● STATED TASK
Put every line of the material below into a JSON list of strings, one string per line. Skip blank lines and leave the pictures out.

● GIVEN RECORDS
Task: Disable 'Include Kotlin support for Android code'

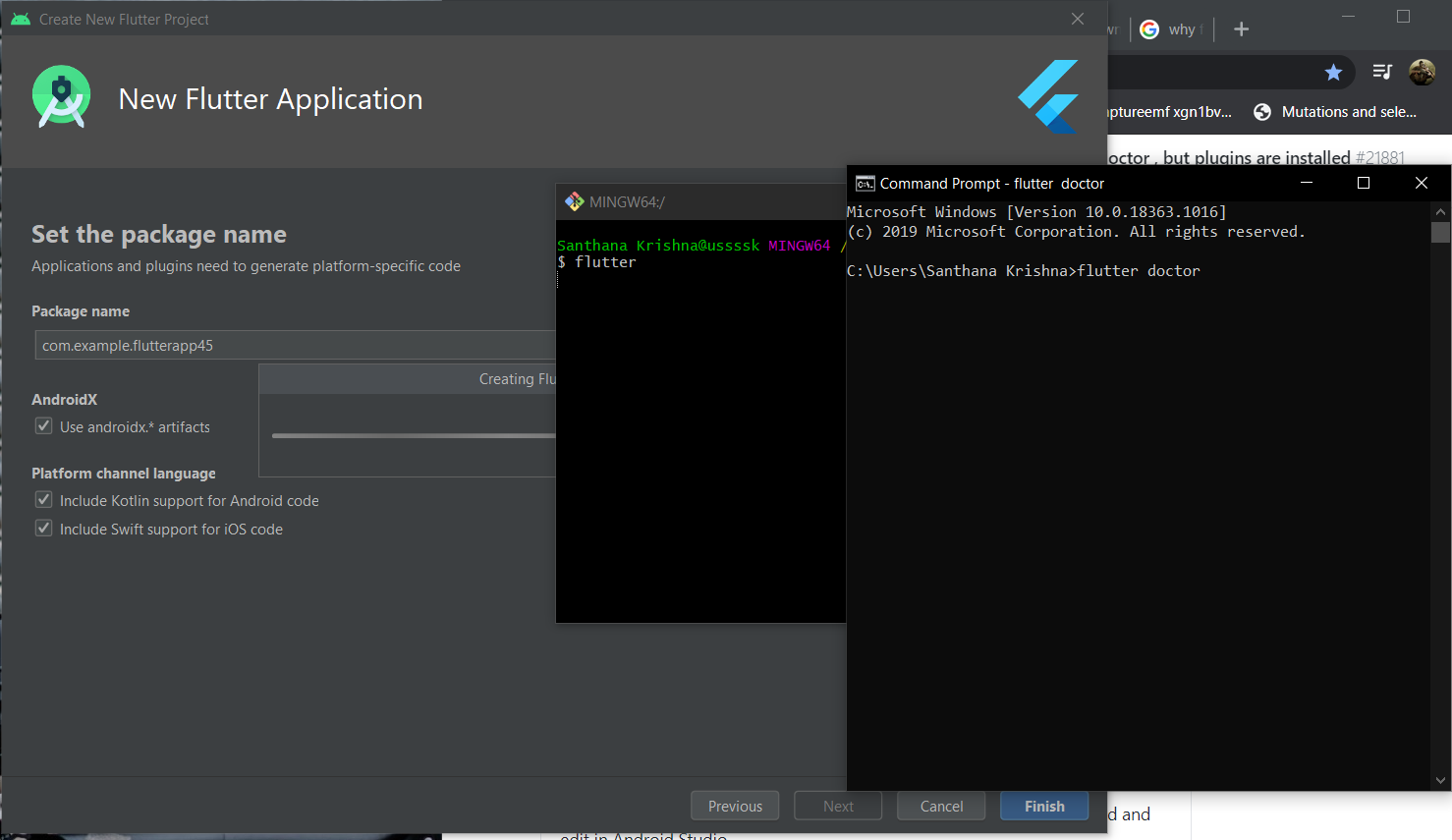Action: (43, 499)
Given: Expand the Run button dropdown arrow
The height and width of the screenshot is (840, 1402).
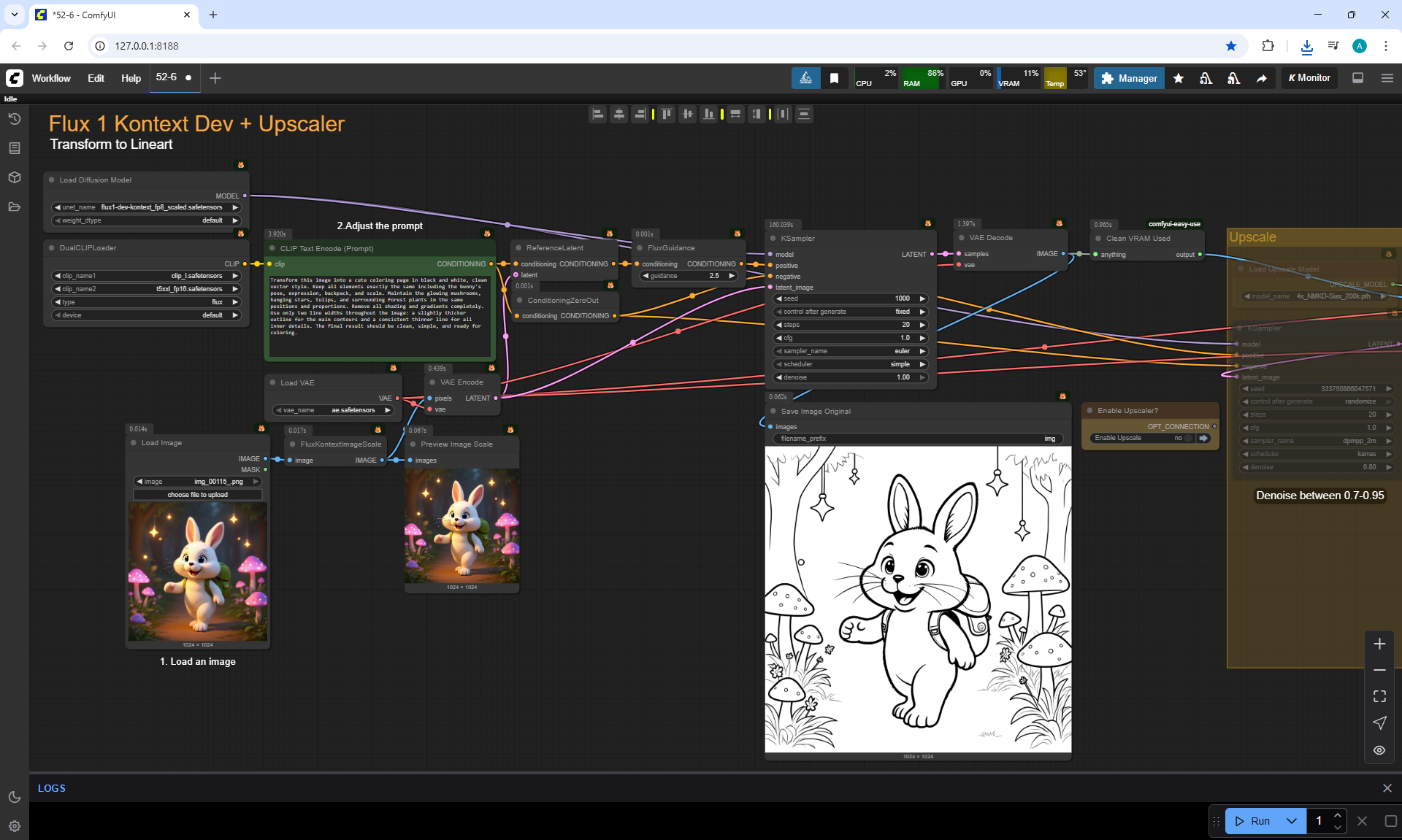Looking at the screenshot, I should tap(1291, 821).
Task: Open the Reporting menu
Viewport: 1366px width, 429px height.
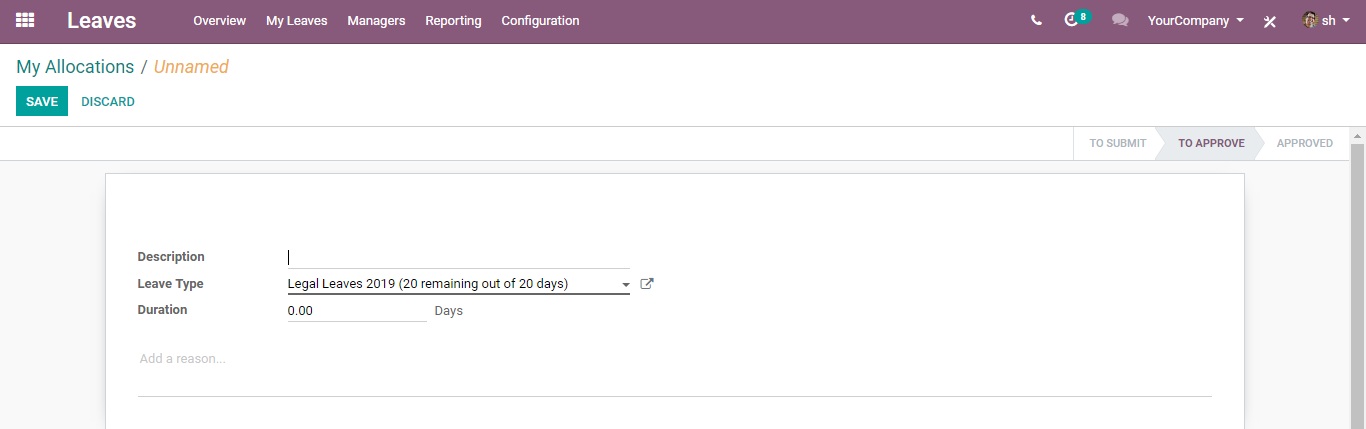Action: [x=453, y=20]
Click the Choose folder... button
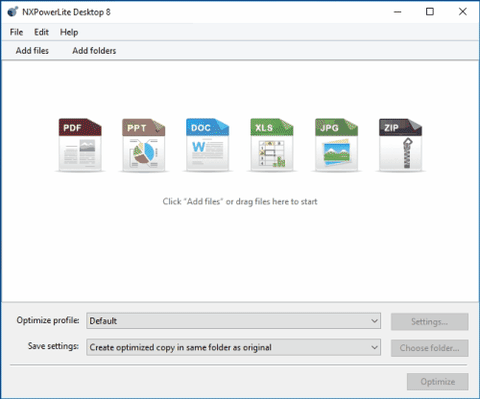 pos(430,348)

● TASK SOLUTION
[
  "Task: Disable 'Include Kotlin support for Android code'",
  "Action: (43, 499)",
  "Given: Expand the Run button dropdown arrow",
  "The height and width of the screenshot is (840, 1402).",
  "Looking at the screenshot, I should tap(1291, 821).",
  "Task: Open the Reporting menu",
  "Viewport: 1366px width, 429px height.",
  "Action: [x=453, y=20]",
  "Click the Choose folder... button",
  " pos(430,348)"
]